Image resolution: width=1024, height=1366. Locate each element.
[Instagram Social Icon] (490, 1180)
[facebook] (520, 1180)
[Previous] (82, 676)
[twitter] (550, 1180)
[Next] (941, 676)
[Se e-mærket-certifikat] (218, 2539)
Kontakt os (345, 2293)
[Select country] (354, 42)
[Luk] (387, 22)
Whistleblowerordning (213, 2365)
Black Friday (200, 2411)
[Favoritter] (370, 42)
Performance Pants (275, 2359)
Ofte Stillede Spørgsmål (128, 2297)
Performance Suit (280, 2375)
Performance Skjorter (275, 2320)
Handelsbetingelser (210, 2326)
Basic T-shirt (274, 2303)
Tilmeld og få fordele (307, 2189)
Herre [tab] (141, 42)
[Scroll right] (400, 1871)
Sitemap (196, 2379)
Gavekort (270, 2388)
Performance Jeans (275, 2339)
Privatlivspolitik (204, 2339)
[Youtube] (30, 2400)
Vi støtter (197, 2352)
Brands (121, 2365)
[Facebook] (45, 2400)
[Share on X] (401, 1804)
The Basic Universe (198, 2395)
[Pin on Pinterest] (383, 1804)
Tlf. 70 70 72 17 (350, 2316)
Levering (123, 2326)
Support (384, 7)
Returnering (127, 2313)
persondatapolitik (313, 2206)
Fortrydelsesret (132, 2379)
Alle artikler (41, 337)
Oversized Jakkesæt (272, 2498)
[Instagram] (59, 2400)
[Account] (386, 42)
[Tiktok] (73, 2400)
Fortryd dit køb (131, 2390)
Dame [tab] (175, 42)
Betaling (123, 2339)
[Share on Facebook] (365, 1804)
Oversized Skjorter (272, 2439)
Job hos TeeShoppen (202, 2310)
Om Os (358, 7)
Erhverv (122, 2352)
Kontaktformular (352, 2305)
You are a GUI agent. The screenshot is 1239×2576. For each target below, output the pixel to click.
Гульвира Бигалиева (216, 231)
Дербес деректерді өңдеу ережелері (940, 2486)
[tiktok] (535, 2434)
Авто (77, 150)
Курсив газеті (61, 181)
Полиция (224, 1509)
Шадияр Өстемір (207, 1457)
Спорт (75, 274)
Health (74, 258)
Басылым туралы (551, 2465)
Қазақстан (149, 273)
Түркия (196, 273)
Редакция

Exercise » Read the records above. Show each line that has the string "Skjorter".

Task solution »
Performance Skjorter (275, 2320)
Oversized Skjorter (272, 2439)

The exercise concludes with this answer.